- [WHAT IS NEEDED]
Output each record verbatim, with pictures left out.

- [DATA SECTION]
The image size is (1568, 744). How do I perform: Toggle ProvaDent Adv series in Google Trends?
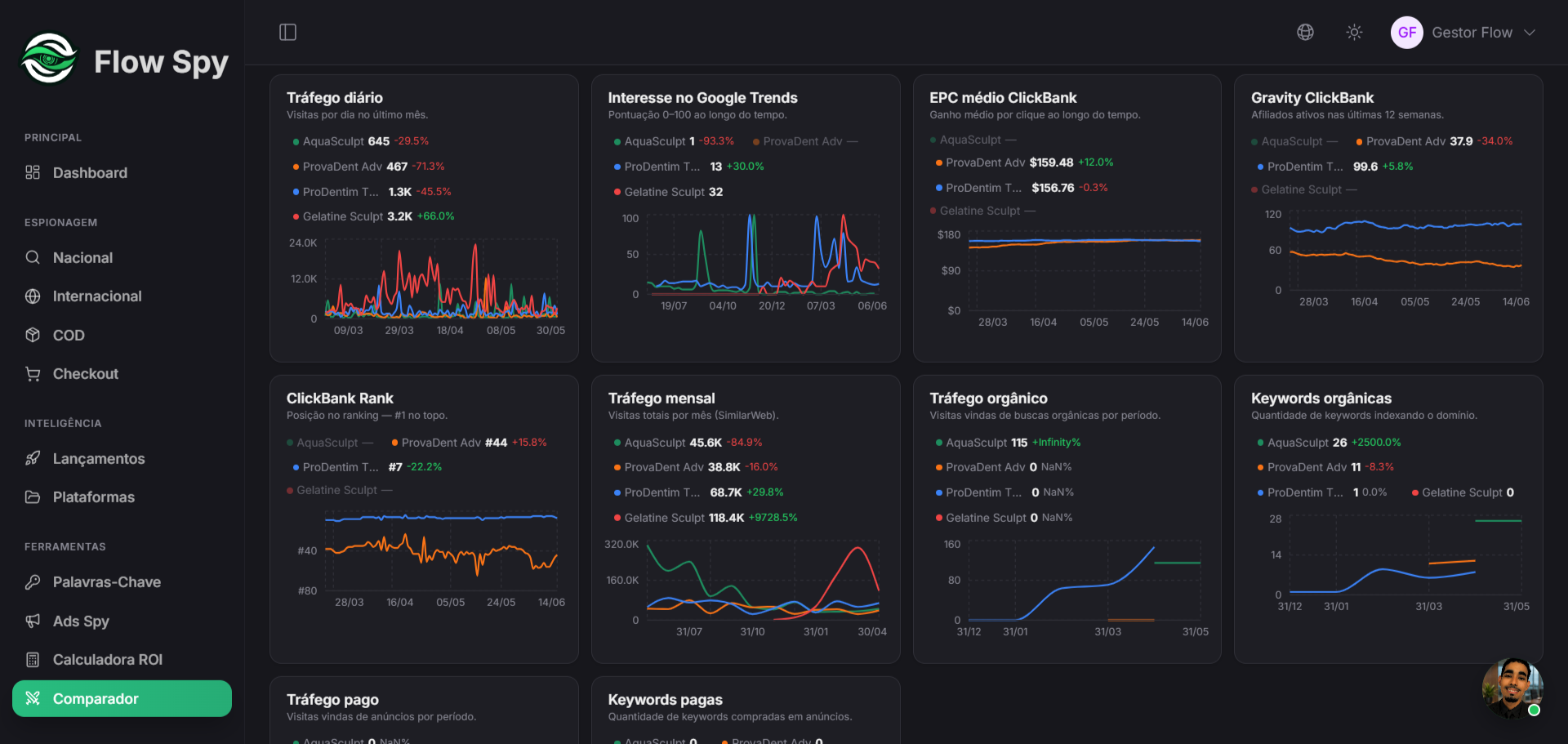805,141
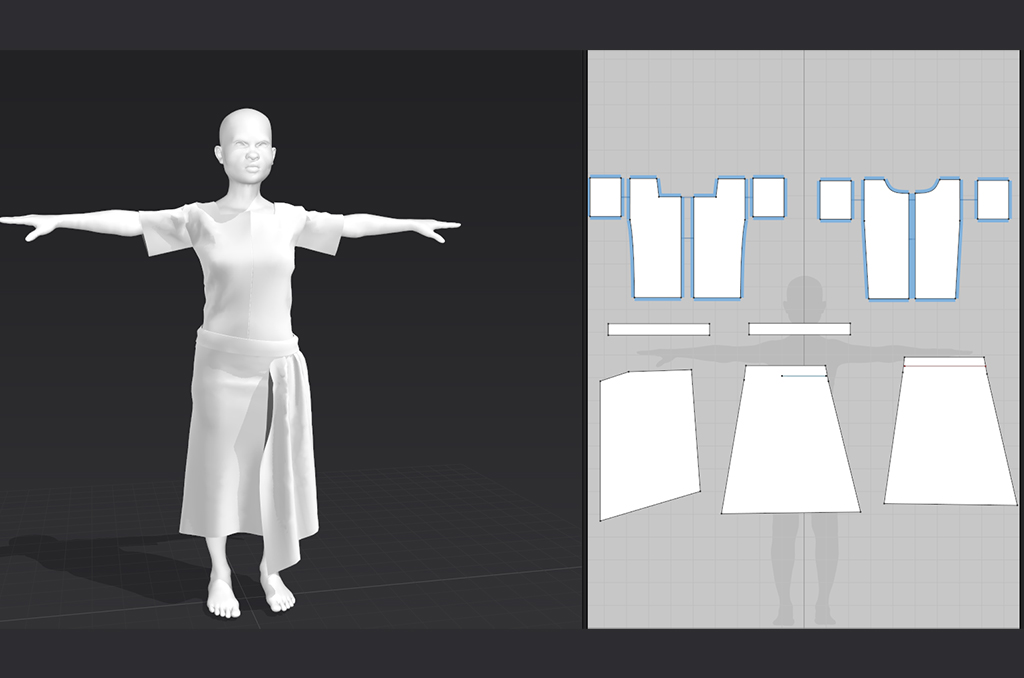Select the shirt torso on the 3D avatar

tap(243, 270)
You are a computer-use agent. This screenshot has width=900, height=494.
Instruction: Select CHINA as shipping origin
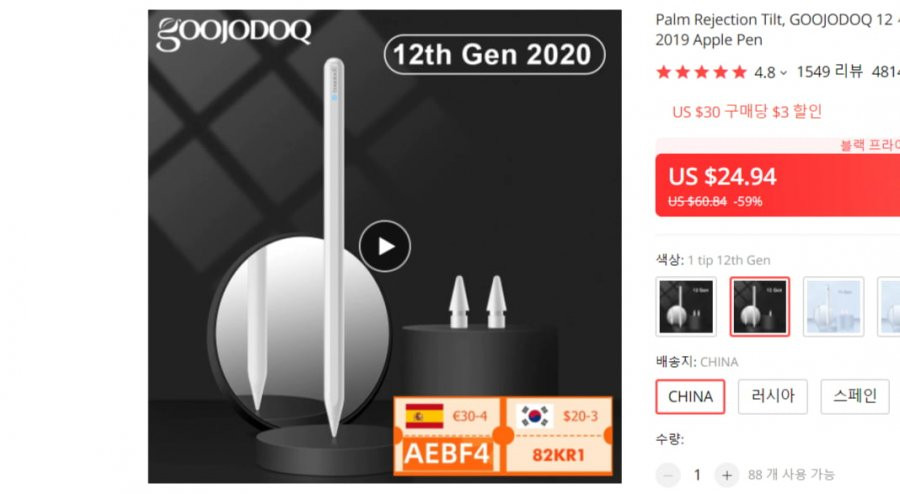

- [TASK ANSWER]
The image size is (1568, 744). How do I perform: Toggle ProvaDent Adv series in Google Trends?
805,141
Select the shirt torso on the 3D avatar

tap(243, 270)
You are a computer-use agent. This screenshot has width=900, height=494.
Instruction: Select CHINA as shipping origin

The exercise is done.